### Data extracts
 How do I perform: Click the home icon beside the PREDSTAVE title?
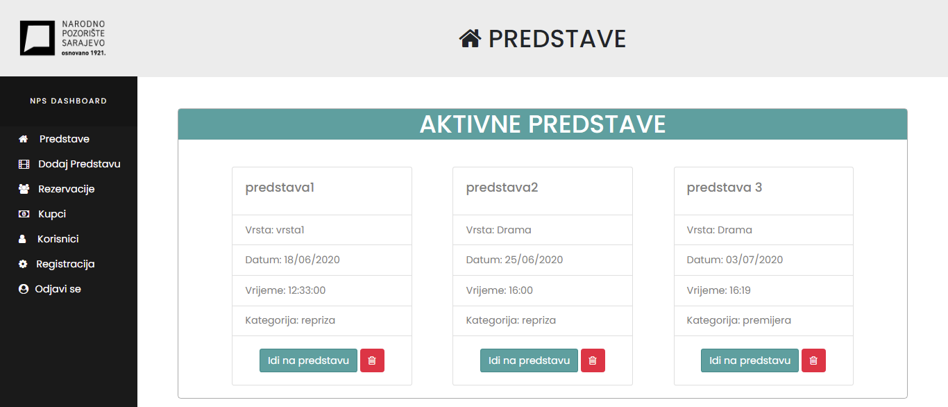pyautogui.click(x=470, y=39)
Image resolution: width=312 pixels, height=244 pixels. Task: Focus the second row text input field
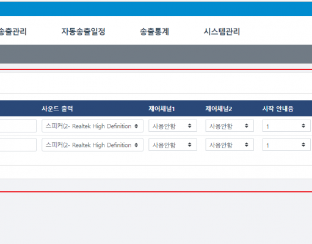18,145
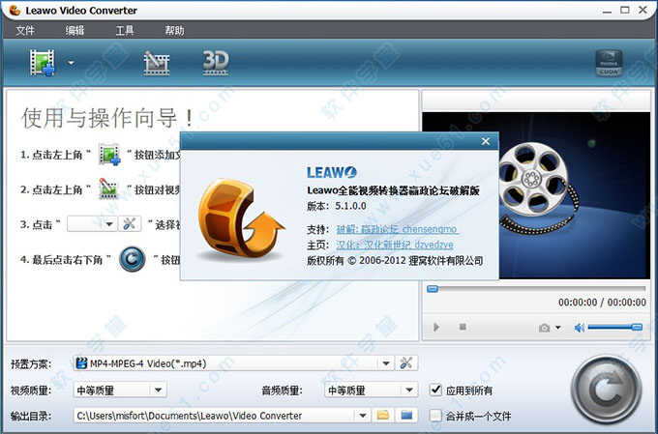Viewport: 658px width, 434px height.
Task: Click the yellow browse output folder icon
Action: [x=383, y=416]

### The problem
With the pictures excluded, restate word for word each line from the one that contains "Image resolution: width=312" through the last line of the listing above.

### Reply
Image resolution: width=312 pixels, height=244 pixels. Task: Focus the second row text input field
18,145
Viewport: 658px width, 434px height.
Task: Click the yellow browse output folder icon
Action: [x=383, y=416]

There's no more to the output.